Sous la neige qui tombe avec abondance, hommes et chevaux sont immobiles. Les chevaux sont noirs. Leurs cavaliers, qui portent le bonnet d'ourson avec jugulaire de cuivre, sont revêtus d'un long manteau blanc. Dans leurs mains, ce sabre si élégant qui n'appartient qu'à eux. Le jour d'Eylau, le régiment est placé sous les ordres de son colonel major, Lepic. les boulets russes qui se fraient sans difficulté un chemin au milieu des flocons, enlèvent hommes et bêtes. Malgré un courage, dont c'est un lieu commun de dire qu'il est légendaire, quelques cavaliers se courbent sur l'encolure de leur cheval. Soudain, une voix s'élève, dominant le fracas. C'est Lepic qui hurle: " Haut les têtes, la mitraille n'est pas de la merde ! " La charge suit de peu ces vigoureuses paroles. Les grenadiers à cheval bousculent l'infanterie russe, mais, perdus dans la tourmente de neige, se retrouvent cernés.

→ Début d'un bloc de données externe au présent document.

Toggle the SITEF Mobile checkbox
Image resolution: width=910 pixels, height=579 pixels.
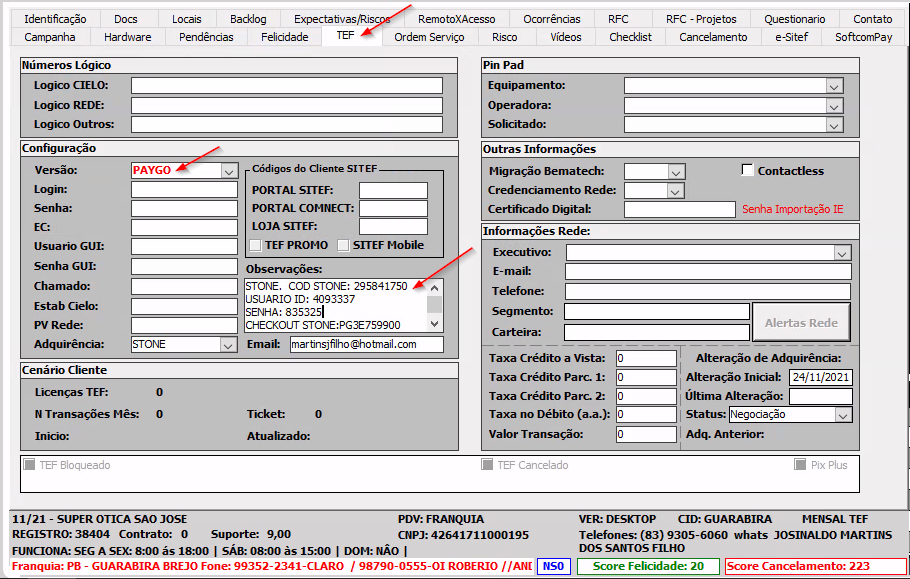[x=344, y=245]
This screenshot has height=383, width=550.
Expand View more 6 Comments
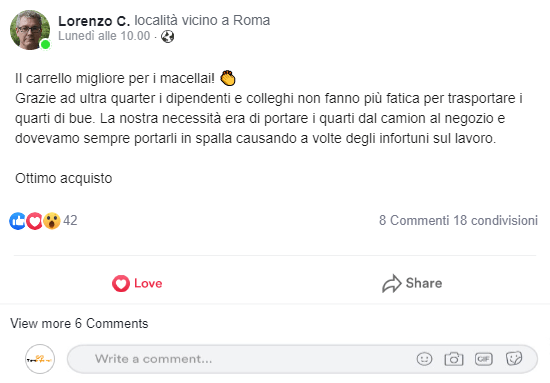point(79,323)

Un officier russe se détache et, courtoisement, prie Lepic de se rendre. L'autre le regarde, piqué au vif: " Regardez-moi ces figures-là si elles veulent se rendre ", et sabre pointé, suivi de ce qui lui reste de cavaliers, Lepic se taille un sentier rouge jusqu'à l'Empereur. Celui-ci le salue du nouveau grade qu'il vient de lui conférer : " Je vous croyais pris, général, et j'en avais une peine très vive. "
- Sire, répond Lepic, vous n'apprendrez jamais que ma mort!
C'est vrai que ces hommes n'avait pas besoin de cuirasse, leur courage sans faille était la plus belle des armures.